The problem is that every great product guy, including Musk, needs to have a near-perfect sense of pacing, and in some recent cases he and the company have gotten ahead of themselves. This is completely understandable – they’ve been on such a roll that it’s to be expected. In particular, the Model X design choices such as the unique door and seat technologies which added real risk to the product ship dates, are of a piece with the can-do approach that made the company successful. Even Musk has acknowledged that some of these decisions amounted to ‘hubris’, a term not often found in dry Wall Street disclaimers, and the company will undoubtedly muscle their way through the manufacturing issues over time, despite the short term financial hit.
The bigger challenge will be for Tesla to step back from its leading-edge promotion of Autopilot technology. As Drivers Ed teachers everywhere point out, a car moving at highway speed is a deadly weapon, and nobody is advocating that (for instance) semiautomatic rifles be self-deployed and controlled by autonomous systems. It’s risky enough that they’re controlled by people at this point. But somehow, partly because of the rapid advancement of this class of technology and by Tesla’s great track record, everyone involved has hurtled forward on this one, common sense be damned.
It’s especially odd because Musk himself has been such a vocal critic of the long-term risks of AI for humanity. But maybe that speaks to a consistent over-estimation of how ready this stuff is, too. The reality is, there are far too many edge cases and challenging problems still to be simulated, tested and resolved for this particular technology to be cut loose today.
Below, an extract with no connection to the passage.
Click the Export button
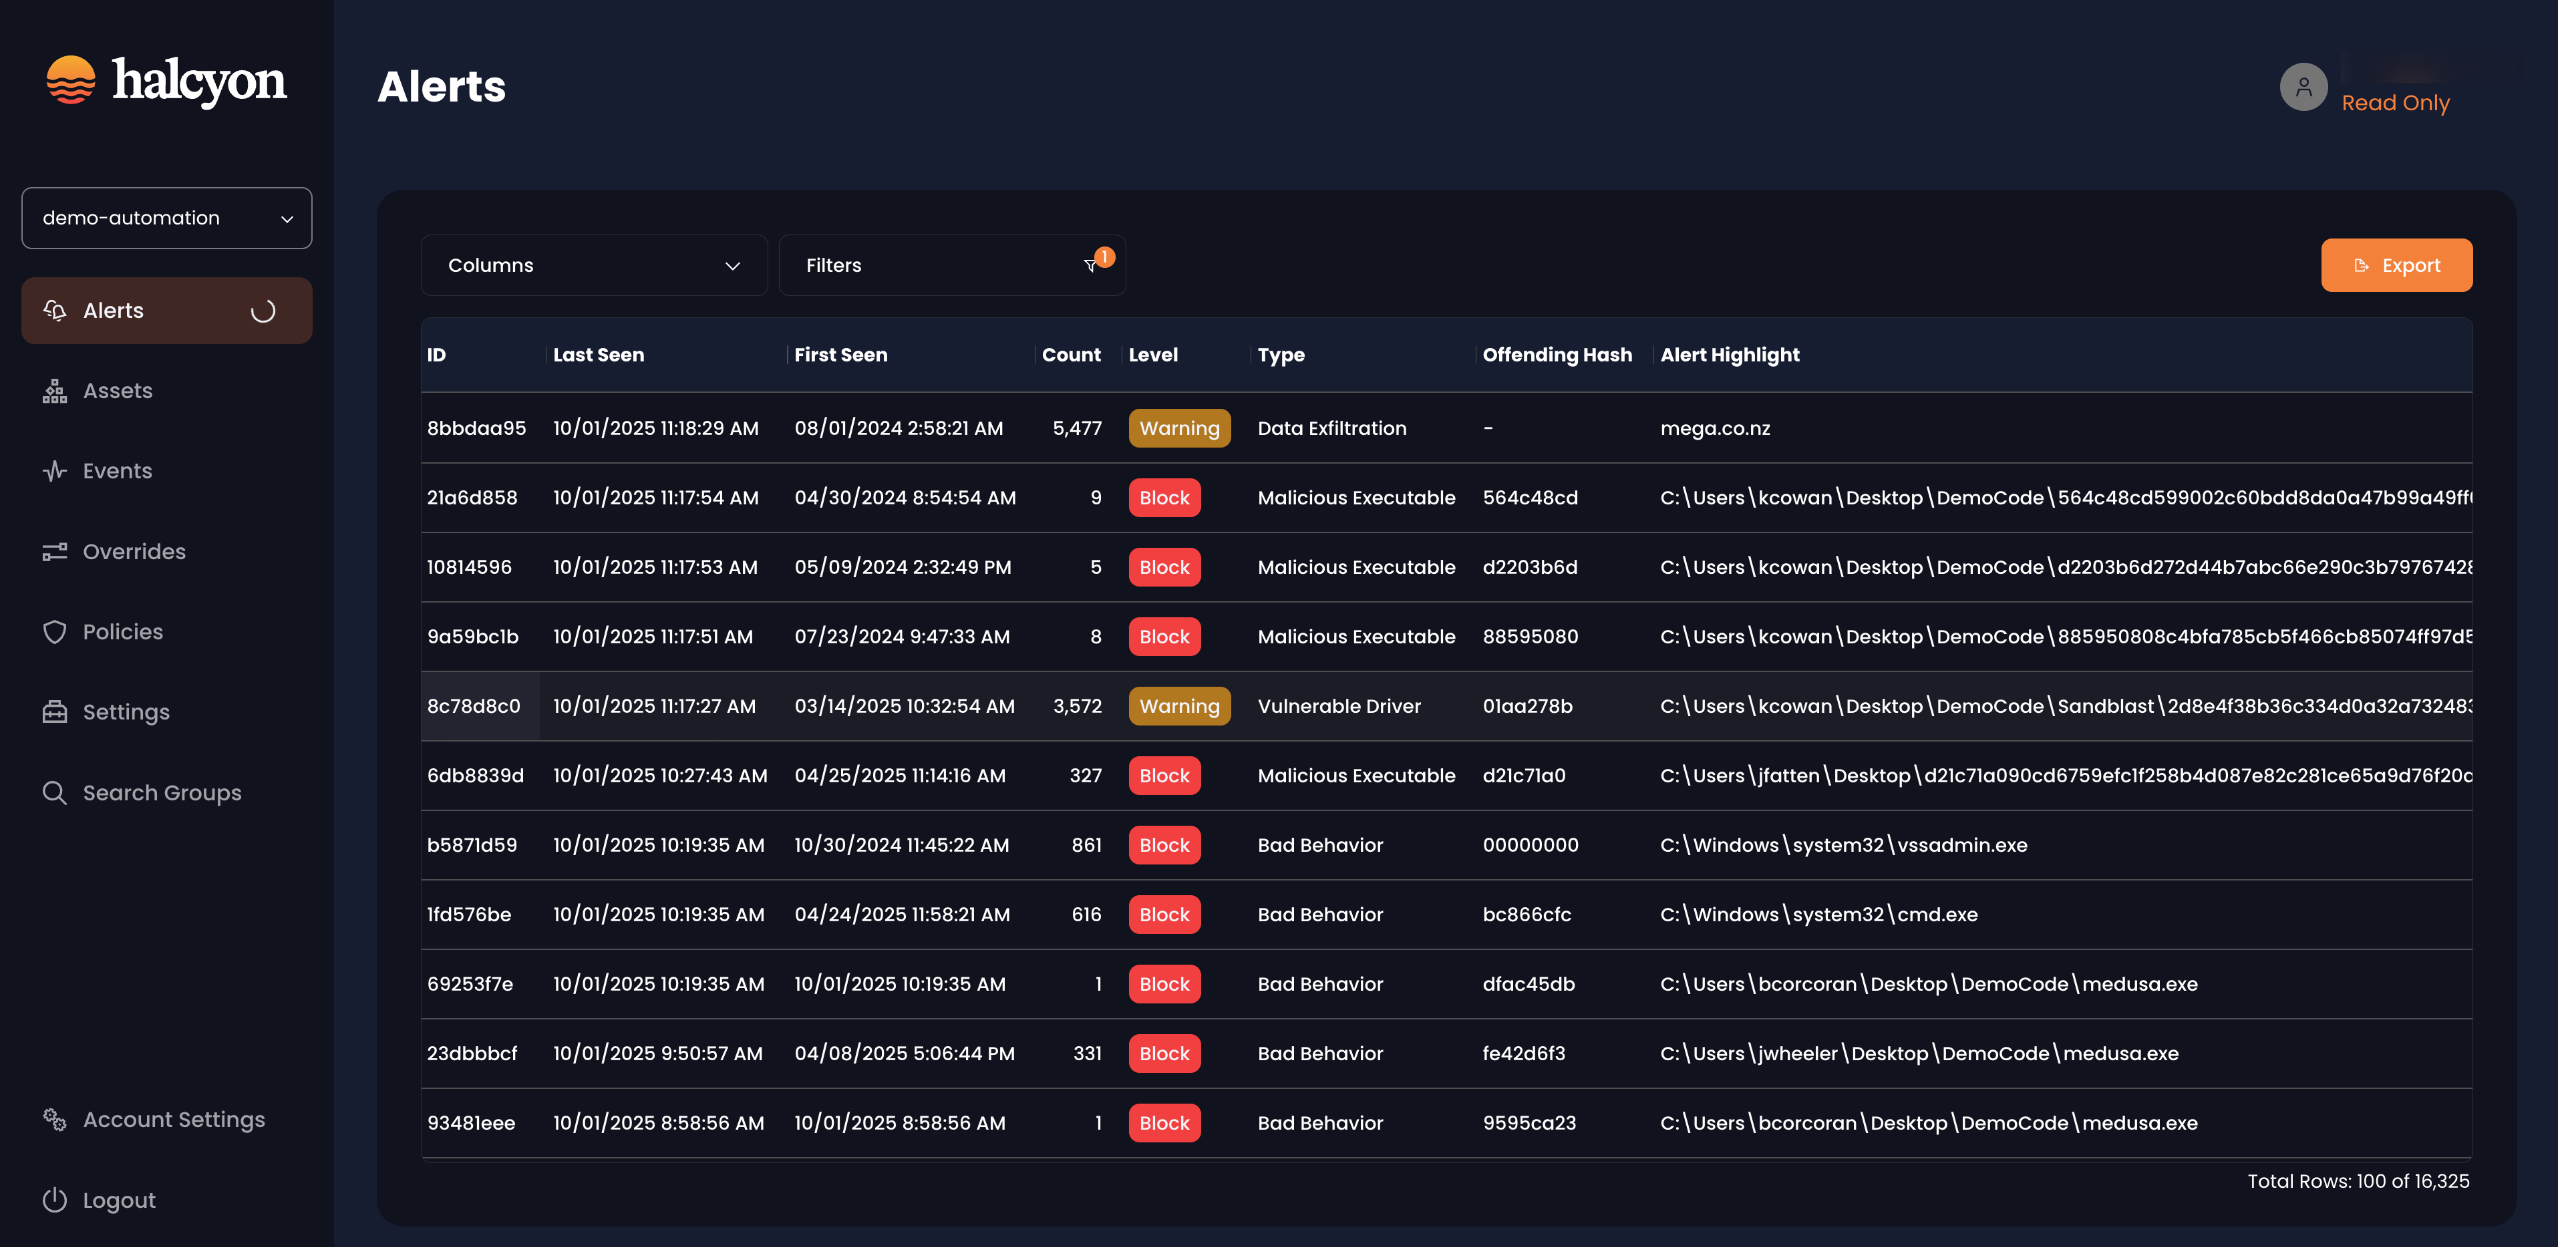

The propensity of enthusiastic customers to really count on the new stuff, even do things like watch videos while driving based on their faith in the system, also indicates that more work and education is needed.
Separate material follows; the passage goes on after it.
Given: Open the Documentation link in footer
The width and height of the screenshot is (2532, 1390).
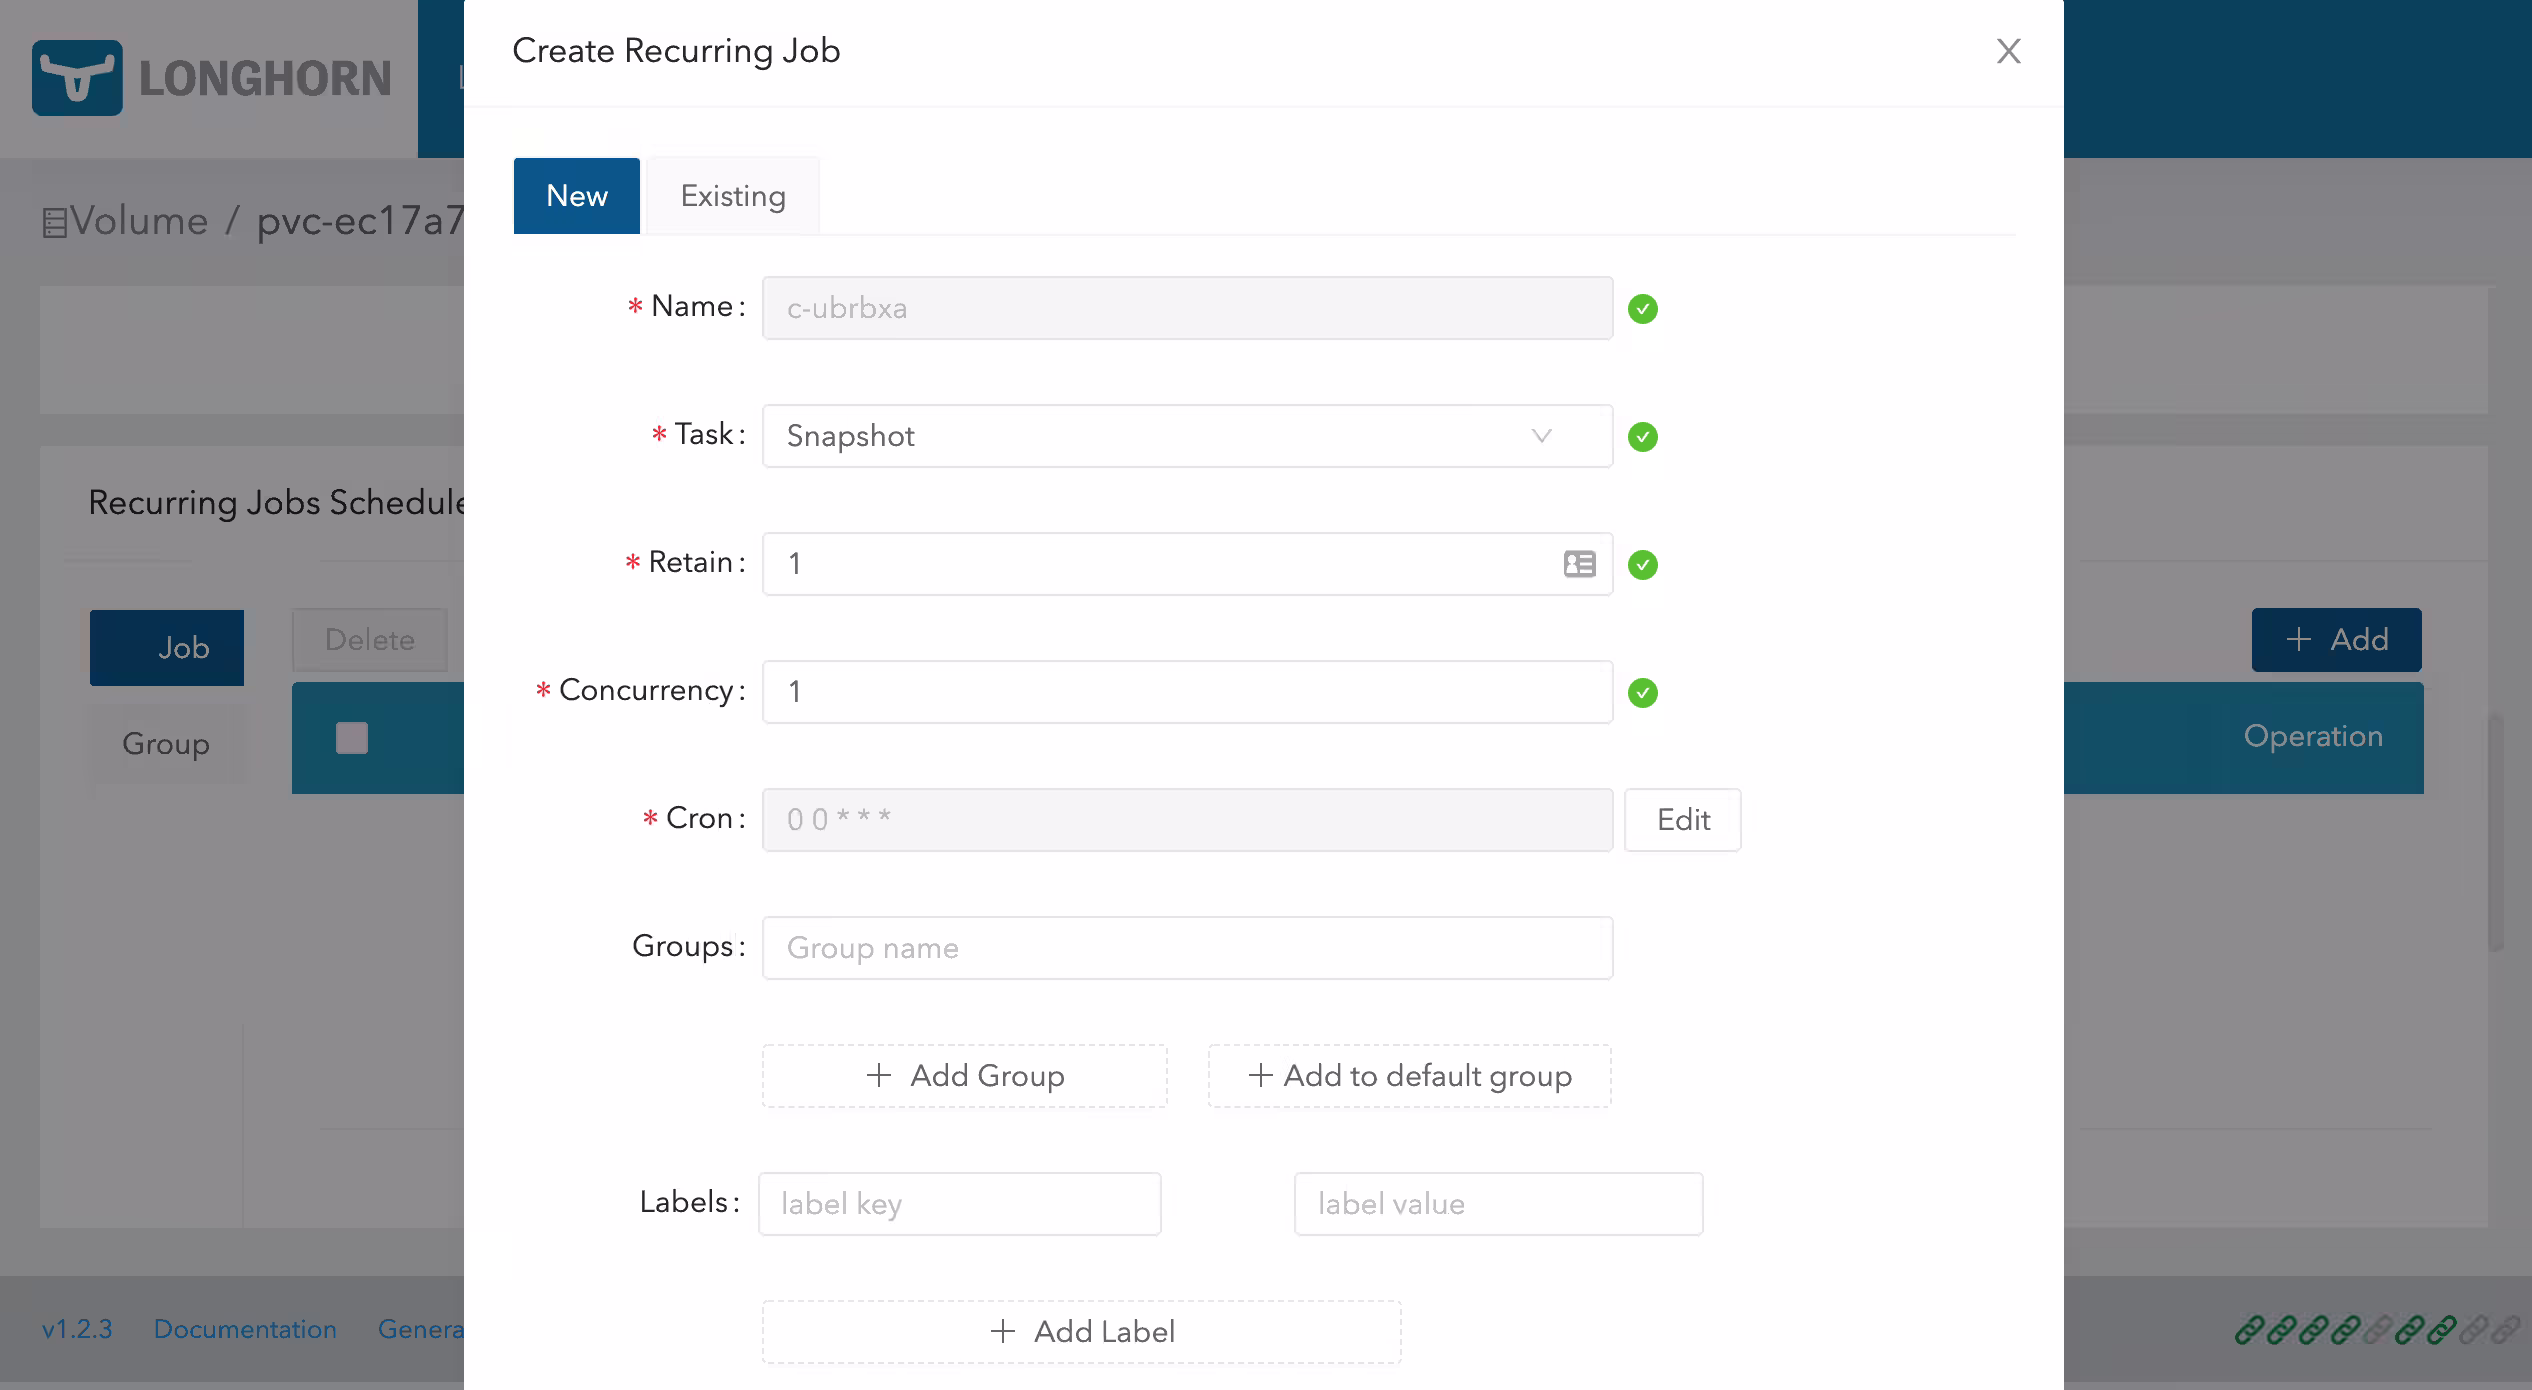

Taking a step back, all technologies evolve over time. The deep learning/self-navigation/neural net tech that car vendors are using for driver assist and autonomous vehicles have taken many decades to mature; the sensors and GPUs that are used to make them a reality are improving rapidly every year. The crossover point for real software and hardware, in the real world, to work well enough for consumers to use safely every day is definitely approaching. We just don’t know how soon.
As a longtime software entrepreneur (www.axlevideo.com) and trained physician, I feel like I have some perspective on the cautious side of things. There are some fields, like clinical therapies, where the pace of change has been glacial for too many years, which are really overdue for regulatory reform and moon-shot initiatives – thanks, Joe Biden. You can argue that the auto industry was one of these fields ten years ago; today, not so much. I’m not sure about you, but I somehow trust Volvo or Mercedes when to tell me they’ve curated and tested the heck out of these technologies, more than Tesla. That’s a real gap for Musk’s company.
Great product manager/CEOs like Steve Jobs, Bill Gates and Henry Ford, warts and all, need a clear sense of pacing and balance. There are times to leap forward with waves of technology, and times to consolidate and iterate a winning formula. The latter is much less glamorous, but I’d argue that it’s what’s needed here. A key part of this journey will be to recalibrate the use of the Autopilot technology, and determine where/when it can be successful. If the company can sensibly walk its customers, investors and critics through this process, it will earn its way to the next level of massive commercial success and influence.
For now, it may be wise for Tesla to slow down from its self-proclaimed Ridiculous mode. In short, the Autopilot Sci-Fi blind spot may have been in thinking that just because something should be true Any Day Now, it’s true already.